HowTo:Use POV-Ray with Blender/Developers page
The Blender to POV-Ray add-on and vice versa (aka "POV Converter") started out as a single Python file. To be compliant with blender add-on packaging system this add-on has to
- provide some general information about the add-on: its name and version,
- define some code to perform actions, mostly through 'operators' or 'functions'
- and make sure these are registered so that they can be used.
bl_info
bl_info = {
"name": "Persistence of Vision",
"author": "Campbell Barton, "
"Maurice Raybaud, "
"Leonid Desyatkov, "
"Bastien Montagne, "
"Constantin Rahn, "
"Silvio Falcinelli",
"version": (0, 1, 1),
"blender": (2, 81, 0),
"location": "Render Properties > Render Engine > Persistence of Vision",
"description": "Persistence of Vision integration for blender",
"doc_url": "{BLENDER_MANUAL_URL}/addons/render/povray.html",
"category": "Render",
"warning": "Under active development, seeking co-maintainer(s)",
}
The general information about the add-on is defined in a dictionary with the name
bl_info
Each 'key' provides Blender with specific information about the add-on although not all are equally important.

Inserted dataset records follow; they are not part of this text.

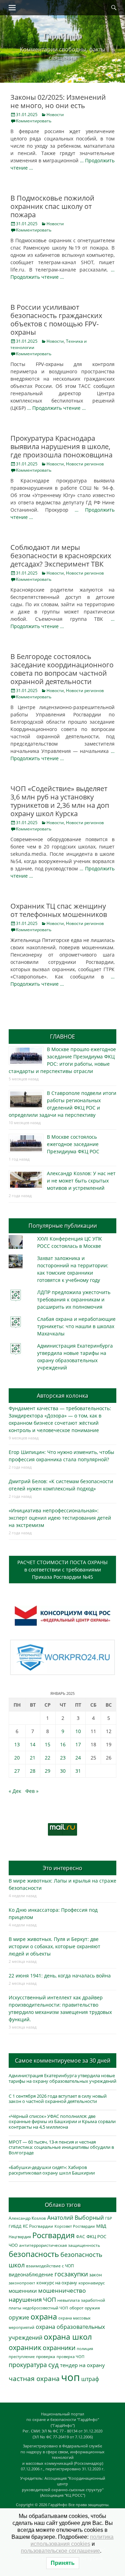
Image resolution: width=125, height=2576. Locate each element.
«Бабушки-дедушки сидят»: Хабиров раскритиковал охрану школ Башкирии (52, 2170)
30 (63, 1771)
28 (32, 1771)
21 (32, 1757)
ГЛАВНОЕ (62, 1036)
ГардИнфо (62, 35)
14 (32, 1744)
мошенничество (62, 2290)
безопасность (34, 2254)
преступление (22, 2356)
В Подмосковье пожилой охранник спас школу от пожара (52, 206)
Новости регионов (85, 464)
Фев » (32, 1791)
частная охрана (34, 2378)
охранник (25, 2347)
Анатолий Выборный (75, 2217)
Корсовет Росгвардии (75, 2226)
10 (78, 1731)
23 (63, 1757)
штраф (90, 2379)
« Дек (15, 1791)
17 (78, 1744)
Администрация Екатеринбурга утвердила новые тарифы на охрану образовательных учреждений (62, 2078)
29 (47, 1771)
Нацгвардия (20, 2236)
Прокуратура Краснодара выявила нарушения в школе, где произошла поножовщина (61, 446)
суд (53, 2364)
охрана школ (68, 2336)
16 (63, 1744)
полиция (85, 2348)
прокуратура (28, 2364)
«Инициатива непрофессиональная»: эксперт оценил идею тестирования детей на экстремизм (60, 1517)
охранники (59, 2347)
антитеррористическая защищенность (59, 2245)
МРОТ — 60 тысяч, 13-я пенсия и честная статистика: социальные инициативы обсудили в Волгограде (61, 2147)
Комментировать (33, 121)
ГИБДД (15, 2226)
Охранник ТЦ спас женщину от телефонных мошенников (58, 910)
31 (78, 1771)
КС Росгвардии (38, 2226)
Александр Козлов (27, 2218)
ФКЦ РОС (96, 2236)
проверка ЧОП (70, 2356)
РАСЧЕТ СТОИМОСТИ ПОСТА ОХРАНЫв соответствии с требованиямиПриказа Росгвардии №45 (62, 1569)
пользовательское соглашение (60, 2551)
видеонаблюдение (31, 2274)
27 (17, 1771)
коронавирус (91, 2282)
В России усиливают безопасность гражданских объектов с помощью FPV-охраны (56, 319)
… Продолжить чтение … (56, 408)
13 (17, 1744)
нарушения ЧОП (32, 2299)
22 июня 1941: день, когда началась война (60, 1975)
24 (78, 1757)
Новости (55, 114)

Most of the information is used in the user preferences dialog and helps the user to find and select an add-on.
name
Kind of a code name for the addon, by which it is referenced in the Blender source... (UI name can show something else)
author
If you contribute you will be credited here !
version
The version of the add-on. Any numbering scheme is valid, as long as it is a tuple of three integers. Preferably only move the last position but we might choose for a more structured scheme later on.
blender
The minimal Blender version needed by this add-on. Again a tuple of three integers. Even if you expect things to work with older and nnewer versions it might be a good idea to list the earliest version that you actually tested your add-on with! Developing with something stable enough is important, and then test with latest version just before commit but don't generally update compatible version number then, only when something breaks at that stage.
category
The category in the user preferences our add-on is grouped under. It operates POV compatible engines which are renderers so it made sense to add it to the Render category historically. Unfortunately it doesnt reflect the multipurpose nature it ended up growing (such as shipped in importer, text editor syntax highlighting etc...) If several categories are possible maybe we should add them.
location
Where to find the add-on once it is enabled. This might a reference to a specific panel or inout case, a description of its location in a menu.
description
A concise description of what the add-on does.
warning
If this is not an empty string, the add-on will show up with a warning sign in the user preferences. You might use this to mark an add-on as experimental for example.
doc_url
the public on-line documentation, it is a derivative of the work happening here. It will be a click-able item in the user preferences.
tracker_url
The POV add-on being a bundled part of Blender it does have its own bug tracker entry associated with it and this key will provide a pointer to it.